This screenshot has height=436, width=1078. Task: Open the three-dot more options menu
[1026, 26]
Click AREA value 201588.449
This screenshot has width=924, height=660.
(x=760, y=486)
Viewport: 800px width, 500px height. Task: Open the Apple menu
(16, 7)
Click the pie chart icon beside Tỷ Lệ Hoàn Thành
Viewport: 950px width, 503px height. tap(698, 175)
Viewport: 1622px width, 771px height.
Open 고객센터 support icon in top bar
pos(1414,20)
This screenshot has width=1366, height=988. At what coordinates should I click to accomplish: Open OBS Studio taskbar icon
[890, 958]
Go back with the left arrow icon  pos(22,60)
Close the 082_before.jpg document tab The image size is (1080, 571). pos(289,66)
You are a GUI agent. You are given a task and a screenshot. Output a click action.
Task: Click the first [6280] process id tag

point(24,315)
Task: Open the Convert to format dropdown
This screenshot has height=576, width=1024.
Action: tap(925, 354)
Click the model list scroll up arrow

▸ Prompt
Extract exactly and only the lines above from the line containing "Open 고객센터 support icon in top bar" through the line containing "Go back with", both end lines included.

▸ Solution for this exercise
Open 고객센터 support icon in top bar
pos(1414,20)
This screenshot has width=1366, height=988. At what coordinates should I click to accomplish: Open OBS Studio taskbar icon
[890, 958]
Go back with the left arrow icon  pos(22,60)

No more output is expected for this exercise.